++++ Extracted material ++++
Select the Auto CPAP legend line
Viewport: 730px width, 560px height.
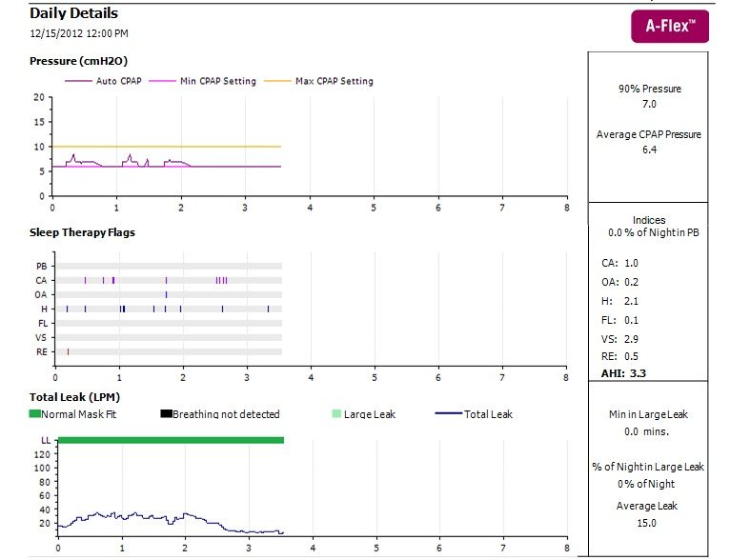[x=77, y=81]
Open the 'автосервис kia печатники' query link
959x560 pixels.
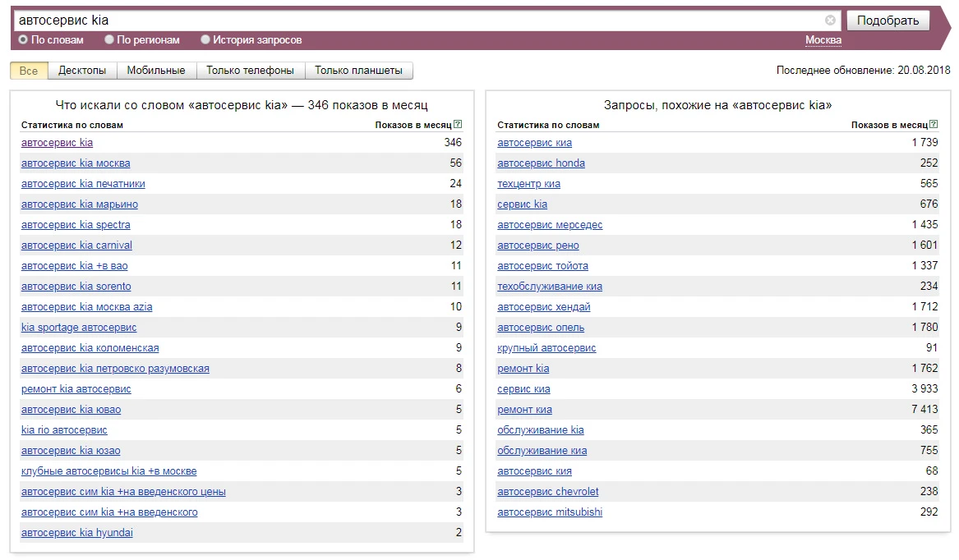(83, 184)
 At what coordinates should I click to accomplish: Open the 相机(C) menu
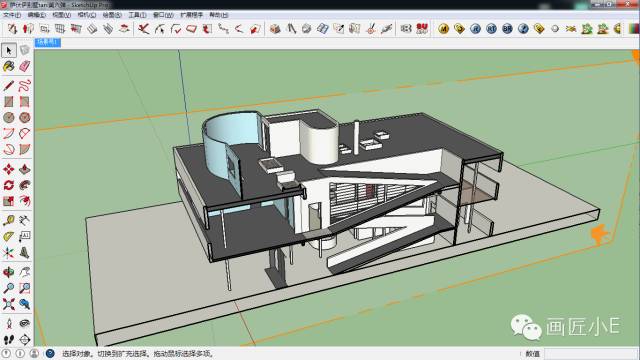87,15
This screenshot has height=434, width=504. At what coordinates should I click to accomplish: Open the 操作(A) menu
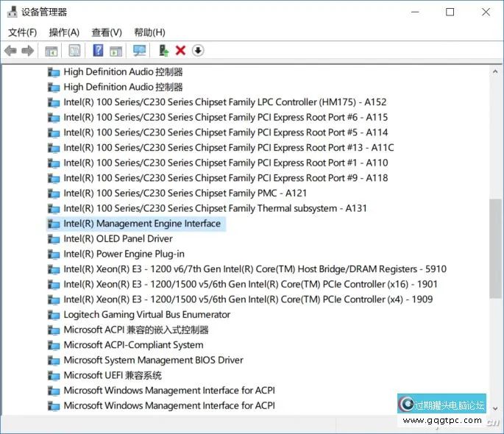(64, 32)
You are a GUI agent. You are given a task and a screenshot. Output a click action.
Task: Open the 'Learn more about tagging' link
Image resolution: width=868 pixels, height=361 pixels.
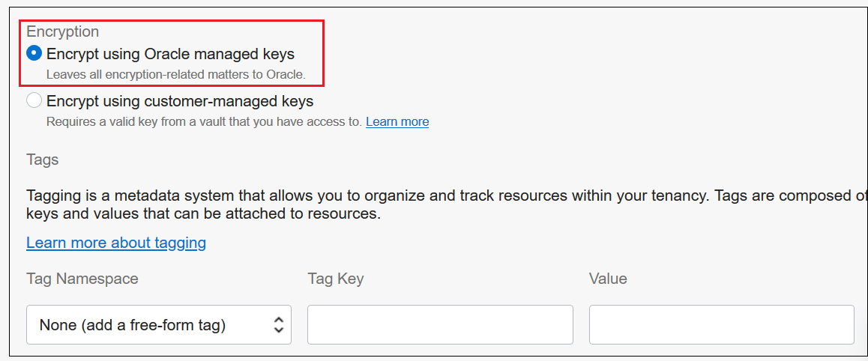point(116,243)
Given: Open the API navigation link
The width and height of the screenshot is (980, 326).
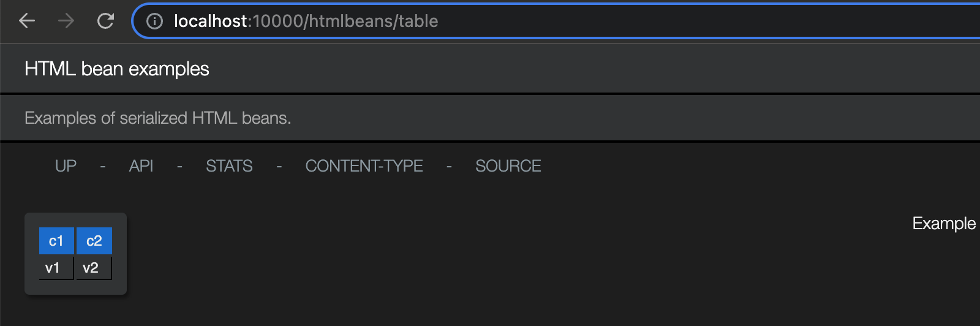Looking at the screenshot, I should click(141, 166).
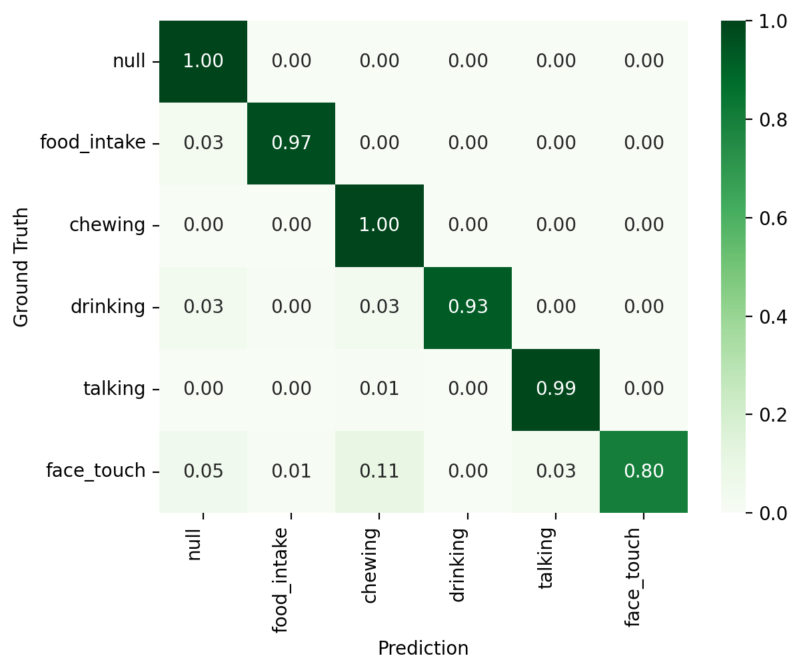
++++
- **Instructions for the task**:
Please retype the lines from the one containing "959x560 pixels." through the last line of the records above, exactly as written, and leave out any pictures.

- **Task output**:
959x560 pixels.
(83, 184)
 At what coordinates should I click to accomplish: Open the 相机(C) menu
87,15
This screenshot has height=434, width=504. At what coordinates should I click to accomplish: Open the 操作(A) menu
(64, 32)
You are a GUI agent. You are given a task and a screenshot. Output a click action.
Task: Open the 'Learn more about tagging' link
Image resolution: width=868 pixels, height=361 pixels.
point(116,243)
Given: Open the API navigation link
The width and height of the screenshot is (980, 326).
Looking at the screenshot, I should click(141, 166).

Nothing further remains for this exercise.